Interesting issue - this answer is just an attempt to encircle it rather than an immediate solution:
Section How Windows NT Matches Fonts within Chapter 8 - Fonts of the MS Windows NT Workstation 4.0 Resource Guide qualifies the
Terminal font in question as Raster, fixed, display-dependent size, other than for example the
MS Sans Serif font, which is qualified as Raster, proportional, 8, 10, 12, 14, 18, 24 (not to speak of the TrueType fonts, which are all scalable of course).
Unfortunately I have been unable to surface any particular font matching algorithm, still a quote from the almost ancient Windows 95 Printing and Fonts: The Basics might add to the picture, see section Fonts Provided for Compatibility:
The user interface in Windows 95
relies on TrueType fonts. However,
three fonts — System, Fixed, and OEM
(or Terminal) — are installed to
support display and output devices to
support other applications that may
require these fonts.
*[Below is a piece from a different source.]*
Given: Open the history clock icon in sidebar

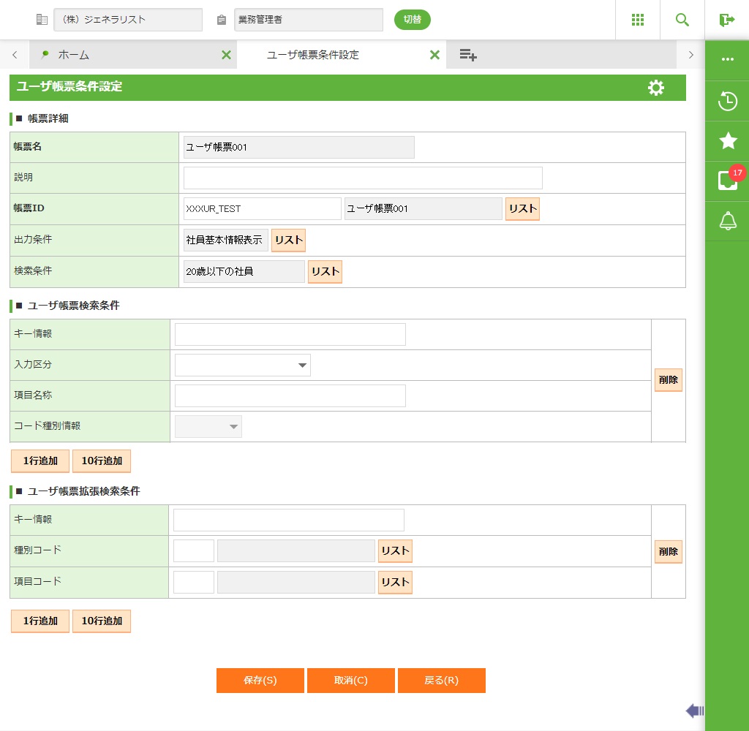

Each of these
fonts supports two display types —
8514/a (1024x768) resolution and VGA
Consequently I suspect the particular font size missing due to non matching characteristics of your remote desktop clients display capabilities, though admittedly this would be quite surprising giving all the other width/height pixel tuples available. Still the fact that the font is missing in
PowerShell console too (as per comments to r0cas answer) would back this being a system wide font matching effect rather than an issue of any particular program like
What should I do to get this font back
in the list?
In case Windows font matching would indeed be causing this as suspected above, you might simply be unable to solve this. Eventually changing your clients display resolution and/or DPI settings could make a difference here though; whether this would be an option at all depends on your particular environment and requirements of course.